Right now, I’m feeling incredibly proud of myself. I had this moment earlier, when I realized what I’d accomplished. Less than a year ago, this was bare vacant land. There was nothing here, but completely untouched wilderness, save for a single dirt road. Today, I have a hut, a garden, solar-generated electricity, refrigeration, enough water and food to last me a while, and all the tools and assorted materials to build most things. I am comfortable enough, that I can spend my days laying in my hammock reading, and stay up here for months if I wanted to. I’ve done it. I’m living in the woods.

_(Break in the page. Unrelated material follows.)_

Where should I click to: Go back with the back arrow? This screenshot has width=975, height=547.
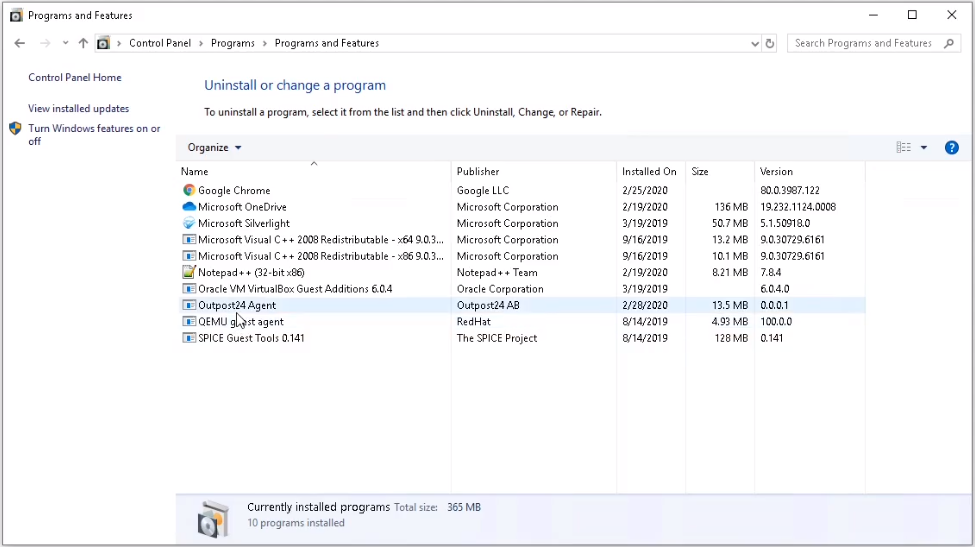click(x=20, y=44)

Granted, there’s a lot more work to do, but most of it is non-essential, at least for the time being. One of the bigger construction projects on my list is to build a water tower so that I can setup an automated irrigation system, but that’s mostly so that I can leave my property without depending on my neighbor to water my garden. The other big project is obviously the hut extension, but it’s not something I really need during the summer. It’ll be nice to have an insulated, clean, bug-screened structure to stay in, but I’m actually doing ok without it for now. The hut will become essential when it gets cooler, but I have 3 or 4 months to prepare for that.
I don’t want to call this homesteading yet, though. It’s probably more like pre-homesteading. I still consider it an experiment, and the objective is still to learn. What I’m doing now is also not sustainable in the long run. I’m living off of savings, and burning through cash way too fast. In the fall, I’m probably going to have to find a job again, and this time, I’ll probably take the plunge and get a full time job so that I can pay off all my loans, save enough money for a well, and then some. Once my debts are paid, and I have the bigger comfier hut, and a well, I think I’ll be ready to actually homestead. Without loan payments to make, and big construction projects to pay for, the cost of living will be ridiculously low. The well is also crucial. Right now, it’s not practical to haul in enough water for a garden much larger than the one I have now. But if I have access to virtually unlimited water right here on my property, I can grow a garden large enough to actually become self sufficient, and maybe grow a surplus that I can sell. I’d also be able to raise livestock; the area around my property is an open range for cattle, after all. Even then, I don’t know if it’ll be possible to be completely self sufficient, or make enough money to be cash-flow neutral or better. But I guess I’ll find out, and I’ll let you know when I get there.